Na freguesia de Coina, no Barreiro, há um edifício que chama a atenção de quem passa pela estrada nacional nº 10. Trata-se de uma torre com ar de castelo, que se ergue sobre um terreno baldio, rodeada de sobreiros. O seu aspeto é degradado e sinistro, e contrasta com a paisagem envolvente. Este é o Palácio do Rei do Lixo, também conhecido como a Torre de Coina ou o Palácio da Bruxa.
Mas quem foi o rei do lixo e por que motivo construiu este palácio? Qual é a história por trás deste edifício abandonado e que lendas se criaram à sua volta? Neste artigo, vamos contar-lhe a incrível história do Palácio do Rei do Lixo, desde a sua origem até ao seu estado atual.
O homem que mandou construir o Palácio do Rei do Lixo chamava-se Manuel Martins Gomes Júnior. Ele nasceu em 1860, em Santo António da Charneca, no Barreiro, numa família humilde. Desde cedo, ele mostrou ter ambição e vontade de enriquecer. Começou por trabalhar como marçano em Lisboa, onde poupou todo o dinheiro que podia. Com esse dinheiro, comprou um moinho de água na sua terra natal, que mais tarde foi destruído por um incêndio.

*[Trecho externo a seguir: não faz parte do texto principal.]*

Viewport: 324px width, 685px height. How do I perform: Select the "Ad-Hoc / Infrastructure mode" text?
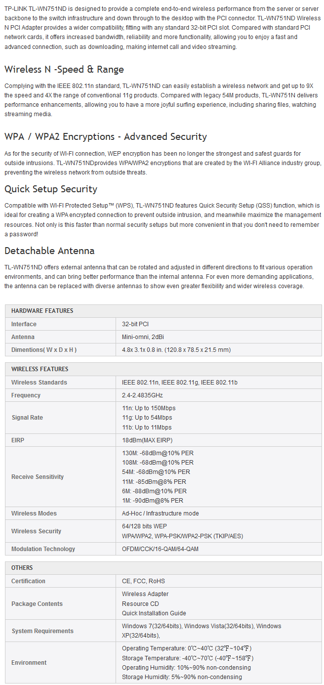(161, 514)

Mas o seu grande negócio foi a recolha e venda de lixo de Lisboa. Manuel Júnior conseguiu obter o exclusivo para recolher todos os detritos da capital, que transportava em fragatas pelo rio Tejo até ao Barreiro. Lá, separava o lixo e vendia-o para diferentes fins: os restos orgânicos serviam para adubar os campos, os metais eram fundidos e transformados em objetos, os tecidos eram reciclados e os ossos eram usados para fazer botões ou cola.
Com este negócio, Manuel Júnior fez fortuna e ficou conhecido como o rei do lixo. Era um homem ateu e provocador, que gostava de chocar a sociedade conservadora e católica da época. Por isso, deu aos seus barcos nomes como Mafarrico, Mefistófeles, Demo, Diabo, Satanás, Belzebu, Horrífico, Caronte, Plutão ou Averno. E à sua propriedade rural no Barreiro, ele chamou-lhe Quinta do Inferno.
O palácio do rei do lixo
Em 1910, Manuel Júnior decidiu mandar construir um palácio na sua quinta. Diz-se que ele queria ter uma vista privilegiada sobre a propriedade que possuía em Alcácer do Sal, ou que queria rivalizar com os palácios da aristocracia portuguesa. O certo é que ele encomendou um projeto arquitetónico grandioso e imponente, inspirado nos castelos medievais.

O palácio tinha quatro pisos e uma torre central com 40 metros de altura. No interior, havia salas amplas e luxuosas, com lareiras de mármore e tetos pintados. No exterior, havia jardins ornamentais e uma capela dedicada a São Vicente. O palácio era visível de longe e impressionava quem o via.
No entanto, Manuel Júnior nunca chegou a habitar o seu palácio. As obras foram interrompidas em 1913 ou 1914, deixando o edifício incompleto. Não se sabe ao certo qual foi o motivo da paragem das obras: talvez tenha sido por falta de dinheiro, por problemas políticos ou por desinteresse do proprietário. O facto é que Manuel Júnior morreu em 1924, sem ver o seu palácio terminado.
O destino do palácio do rei do lixo
Depois da morte de Manuel Júnior, o palácio e a quinta passaram por vários donos e usos. O genro do rei do lixo, António Zanolete Ramada Curto, transformou a propriedade numa importante casa agrícola, que produzia frutas, legumes e vinho. Em 1957, a quinta foi vendida a dois industriais de curtumes, Joaquim Baptista Mota e António Baptista, que criaram a Sociedade Agrícola da Quinta de São Vicente e continuaram a explorar a atividade pomícola.
No entanto, a partir da década de 70, o palácio e a quinta entraram em declínio e abandono. O edifício foi saqueado, vandalizado e ocupado por sem-abrigo. Os jardins foram invadidos por vegetação selvagem e lixo. O palácio tornou-se num lugar perigoso e assustador, que alimentou lendas urbanas e histórias de terror.
Diz-se que o palácio era assombrado pelo espírito do rei do lixo ou por uma bruxa que ali praticava rituais satânicos. Diz-se também que havia túneis secretos que ligavam o palácio ao rio ou a outros edifícios.
Atualmente, o palácio e a quinta estão à venda. No entanto, não há nenhum comprador interessado em recuperar este património histórico e arquitetónico. O palácio continua a ser um testemunho silencioso da incrível história do rei do lixo.